101 His Honour considered that the relief sought was really directed to the franchise agreement, the proper law of which was that of Queensland. His Honour said, at p.6: "Such a provision, in the circumstances of the case as have been recounted, would seem to me to be decisive on the question of whether an action in this Court in relation to that contract should be entertained". His Honour referred to Vita Food Products Incorporated v Unus Shipping Company Ltd (in liq) ([1939] AC 277) and to Hildred, quoting the passages from the judgment of Kerr CJ which are set out in paragraphs 80 and 81 above. His Honour then referred to Gosper, quoting in full the passage from the majority judgment set out in paragraph 60 above.
102 His Honour noted the submission of counsel for the applicants as to the degree of connection with New South Wales which the subject contracts had. His Honour observed, at p.10:
"Those matters would undoubtedly be of significance if the agreement was silent on the subject of the proper law of the contract and the Court was required to ascertain, from the express terms of the contract and relevant surrounding circumstances, what law 'the parties intended to apply'. In this case, however, the relevant clause of the agreement could hardly be in more explicit terms."

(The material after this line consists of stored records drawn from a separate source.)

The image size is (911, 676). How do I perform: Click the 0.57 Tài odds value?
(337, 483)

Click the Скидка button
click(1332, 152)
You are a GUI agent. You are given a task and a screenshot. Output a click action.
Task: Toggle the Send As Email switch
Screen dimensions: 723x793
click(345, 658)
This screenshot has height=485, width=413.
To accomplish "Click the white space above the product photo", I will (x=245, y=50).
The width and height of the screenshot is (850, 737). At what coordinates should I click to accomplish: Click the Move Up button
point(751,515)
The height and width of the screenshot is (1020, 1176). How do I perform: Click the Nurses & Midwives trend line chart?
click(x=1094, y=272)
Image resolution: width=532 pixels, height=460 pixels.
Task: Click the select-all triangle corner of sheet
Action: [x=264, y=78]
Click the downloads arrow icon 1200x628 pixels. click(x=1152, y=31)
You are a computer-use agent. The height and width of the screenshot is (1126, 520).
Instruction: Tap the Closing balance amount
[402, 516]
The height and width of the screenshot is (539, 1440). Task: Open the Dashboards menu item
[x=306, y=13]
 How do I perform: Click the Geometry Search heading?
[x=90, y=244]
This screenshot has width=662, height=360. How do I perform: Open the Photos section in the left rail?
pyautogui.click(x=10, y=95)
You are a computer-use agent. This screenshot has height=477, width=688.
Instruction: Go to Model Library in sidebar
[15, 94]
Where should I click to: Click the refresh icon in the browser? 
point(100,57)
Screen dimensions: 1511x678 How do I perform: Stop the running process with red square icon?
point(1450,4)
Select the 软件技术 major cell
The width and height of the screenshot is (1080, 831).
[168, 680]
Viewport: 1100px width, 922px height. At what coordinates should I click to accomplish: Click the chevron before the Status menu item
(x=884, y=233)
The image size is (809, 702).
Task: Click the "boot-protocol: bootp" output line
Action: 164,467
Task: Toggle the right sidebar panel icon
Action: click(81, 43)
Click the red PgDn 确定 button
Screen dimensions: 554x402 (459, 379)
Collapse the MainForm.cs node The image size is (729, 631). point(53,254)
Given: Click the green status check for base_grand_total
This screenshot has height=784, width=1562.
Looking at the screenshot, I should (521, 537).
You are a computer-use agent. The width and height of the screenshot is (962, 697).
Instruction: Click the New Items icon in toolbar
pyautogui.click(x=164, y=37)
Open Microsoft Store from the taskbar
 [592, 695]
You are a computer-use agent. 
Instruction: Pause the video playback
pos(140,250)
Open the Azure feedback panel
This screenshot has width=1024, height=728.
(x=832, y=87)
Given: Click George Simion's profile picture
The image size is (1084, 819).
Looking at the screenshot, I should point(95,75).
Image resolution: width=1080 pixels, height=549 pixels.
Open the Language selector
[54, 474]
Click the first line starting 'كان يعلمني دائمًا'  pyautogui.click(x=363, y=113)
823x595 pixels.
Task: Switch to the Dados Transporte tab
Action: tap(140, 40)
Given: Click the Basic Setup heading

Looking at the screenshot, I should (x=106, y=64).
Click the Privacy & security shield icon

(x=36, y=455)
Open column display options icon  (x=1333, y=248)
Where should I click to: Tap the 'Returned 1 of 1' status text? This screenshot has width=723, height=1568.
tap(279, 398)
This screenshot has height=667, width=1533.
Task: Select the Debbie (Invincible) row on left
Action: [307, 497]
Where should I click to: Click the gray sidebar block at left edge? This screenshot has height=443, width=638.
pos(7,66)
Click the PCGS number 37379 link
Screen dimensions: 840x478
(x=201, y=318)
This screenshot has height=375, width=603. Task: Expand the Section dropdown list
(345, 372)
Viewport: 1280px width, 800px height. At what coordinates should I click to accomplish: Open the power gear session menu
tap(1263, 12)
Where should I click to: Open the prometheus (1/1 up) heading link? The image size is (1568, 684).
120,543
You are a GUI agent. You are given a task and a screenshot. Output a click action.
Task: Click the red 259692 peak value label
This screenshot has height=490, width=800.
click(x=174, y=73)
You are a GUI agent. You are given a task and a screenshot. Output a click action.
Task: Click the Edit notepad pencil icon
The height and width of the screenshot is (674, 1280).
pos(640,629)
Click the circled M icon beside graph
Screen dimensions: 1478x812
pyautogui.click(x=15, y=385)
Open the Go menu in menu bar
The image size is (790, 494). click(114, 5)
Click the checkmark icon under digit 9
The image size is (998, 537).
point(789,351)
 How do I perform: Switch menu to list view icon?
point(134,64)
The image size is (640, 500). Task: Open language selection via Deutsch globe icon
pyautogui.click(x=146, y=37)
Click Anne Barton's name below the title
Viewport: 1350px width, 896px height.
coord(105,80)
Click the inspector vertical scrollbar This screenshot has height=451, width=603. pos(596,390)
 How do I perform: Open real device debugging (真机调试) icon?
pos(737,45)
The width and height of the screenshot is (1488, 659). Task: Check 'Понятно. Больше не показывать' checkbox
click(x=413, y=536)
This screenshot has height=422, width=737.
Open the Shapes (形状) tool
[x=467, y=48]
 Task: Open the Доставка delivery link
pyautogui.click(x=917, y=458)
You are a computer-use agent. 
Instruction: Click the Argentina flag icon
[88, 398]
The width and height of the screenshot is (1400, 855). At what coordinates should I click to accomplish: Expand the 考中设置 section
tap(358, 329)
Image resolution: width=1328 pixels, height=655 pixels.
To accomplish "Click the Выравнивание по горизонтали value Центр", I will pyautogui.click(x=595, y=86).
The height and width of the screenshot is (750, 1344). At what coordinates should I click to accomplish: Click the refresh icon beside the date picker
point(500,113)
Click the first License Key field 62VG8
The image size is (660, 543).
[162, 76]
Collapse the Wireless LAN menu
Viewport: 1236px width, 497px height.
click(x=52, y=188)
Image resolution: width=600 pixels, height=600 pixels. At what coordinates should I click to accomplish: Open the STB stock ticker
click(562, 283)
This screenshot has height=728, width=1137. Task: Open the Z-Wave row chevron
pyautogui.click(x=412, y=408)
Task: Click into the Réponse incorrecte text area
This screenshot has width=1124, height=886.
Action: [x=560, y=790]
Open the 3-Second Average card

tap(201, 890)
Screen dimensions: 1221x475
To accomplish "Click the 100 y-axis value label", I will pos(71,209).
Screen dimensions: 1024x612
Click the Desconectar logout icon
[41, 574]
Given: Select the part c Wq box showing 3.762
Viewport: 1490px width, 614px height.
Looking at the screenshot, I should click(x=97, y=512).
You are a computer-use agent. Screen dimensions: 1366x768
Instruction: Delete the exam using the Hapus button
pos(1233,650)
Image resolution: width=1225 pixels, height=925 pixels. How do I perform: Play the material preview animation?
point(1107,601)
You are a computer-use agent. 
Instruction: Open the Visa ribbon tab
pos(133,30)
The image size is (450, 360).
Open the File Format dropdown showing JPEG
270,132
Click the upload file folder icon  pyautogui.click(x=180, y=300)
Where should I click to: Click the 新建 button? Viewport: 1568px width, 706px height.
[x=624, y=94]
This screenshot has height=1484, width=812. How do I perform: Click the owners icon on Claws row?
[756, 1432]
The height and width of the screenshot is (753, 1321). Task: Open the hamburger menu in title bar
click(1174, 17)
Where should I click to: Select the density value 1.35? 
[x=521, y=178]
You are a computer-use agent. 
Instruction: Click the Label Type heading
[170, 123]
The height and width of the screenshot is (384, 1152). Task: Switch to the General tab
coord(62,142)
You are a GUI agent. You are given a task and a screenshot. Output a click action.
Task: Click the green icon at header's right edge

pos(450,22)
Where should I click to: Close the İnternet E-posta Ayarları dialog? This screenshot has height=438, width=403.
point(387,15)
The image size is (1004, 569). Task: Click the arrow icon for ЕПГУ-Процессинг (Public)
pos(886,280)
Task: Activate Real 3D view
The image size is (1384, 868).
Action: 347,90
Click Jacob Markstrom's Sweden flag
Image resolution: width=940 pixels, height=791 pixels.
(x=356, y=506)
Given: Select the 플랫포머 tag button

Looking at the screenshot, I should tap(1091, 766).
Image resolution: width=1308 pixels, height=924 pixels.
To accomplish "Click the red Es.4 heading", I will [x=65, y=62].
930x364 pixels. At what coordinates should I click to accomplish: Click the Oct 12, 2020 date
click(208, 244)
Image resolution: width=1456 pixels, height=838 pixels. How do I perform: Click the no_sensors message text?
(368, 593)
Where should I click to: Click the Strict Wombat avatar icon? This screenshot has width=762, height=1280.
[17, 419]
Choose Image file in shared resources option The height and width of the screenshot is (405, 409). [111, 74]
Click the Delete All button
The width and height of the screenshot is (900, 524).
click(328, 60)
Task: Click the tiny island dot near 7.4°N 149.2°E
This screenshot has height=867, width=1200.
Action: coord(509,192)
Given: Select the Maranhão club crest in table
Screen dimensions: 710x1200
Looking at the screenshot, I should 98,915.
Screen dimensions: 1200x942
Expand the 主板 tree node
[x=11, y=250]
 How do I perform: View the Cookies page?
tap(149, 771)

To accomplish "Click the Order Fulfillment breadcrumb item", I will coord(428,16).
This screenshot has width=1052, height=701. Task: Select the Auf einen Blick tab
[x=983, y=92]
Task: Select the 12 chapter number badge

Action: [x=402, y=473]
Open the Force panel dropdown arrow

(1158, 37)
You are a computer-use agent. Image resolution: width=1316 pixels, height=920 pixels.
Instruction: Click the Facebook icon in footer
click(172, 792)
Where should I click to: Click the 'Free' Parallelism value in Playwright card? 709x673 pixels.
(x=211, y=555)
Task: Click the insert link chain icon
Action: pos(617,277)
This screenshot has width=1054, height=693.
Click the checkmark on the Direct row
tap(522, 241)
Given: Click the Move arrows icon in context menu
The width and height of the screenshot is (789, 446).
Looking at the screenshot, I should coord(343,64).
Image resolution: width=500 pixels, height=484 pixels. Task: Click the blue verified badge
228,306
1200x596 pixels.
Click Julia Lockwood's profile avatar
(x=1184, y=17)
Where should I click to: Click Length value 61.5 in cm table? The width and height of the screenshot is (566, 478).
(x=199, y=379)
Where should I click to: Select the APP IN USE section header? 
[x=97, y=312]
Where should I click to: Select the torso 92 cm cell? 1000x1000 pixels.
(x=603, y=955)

103 His Honour referred to submissions by the applicant relying upon Australian Entre and BNY. His Honour distinguished Australian Entre on the ground that there the relevant contract contained no express foreign proper law clause so that the proper law was found to be that of New South Wales, whereas in the case before him the contract expressly identified the proper law as that of Queensland.
104 As to BNY, his Honour again distinguished it on the basis that the contracts did not incorporate an express foreign proper law clause. At p.16 his Honour said:
"A consideration of the various matters to which I have adverted has led me to the conclusion that the express law of the contract provision appearing in the franchise agreement in this case is binding on the parties and that therefore an action under s.275 in the New South Wales Industrial Court is inappropriate and beyond the jurisdiction of that Court to entertain. The objection to jurisdiction is accordingly upheld and the summons dismissed."
105 It is clear that Cahill DCJ in Goodgold regarded Gosper as establishing a proposition of general application to contracts and did not regard the Full Bench in either Australian Entre or BNY as having made a binding decision that Gosper and the decision of Kerr CJ in Hildred were not applicable or binding where the contract in question contained an express foreign proper law clause. His Honour made no reference to Cosgrove, Maloney, Chevon or Soueid. Correspondingly, Peterson J in Stevens, which was decided shortly after Goodgold, made no reference to Goodgold.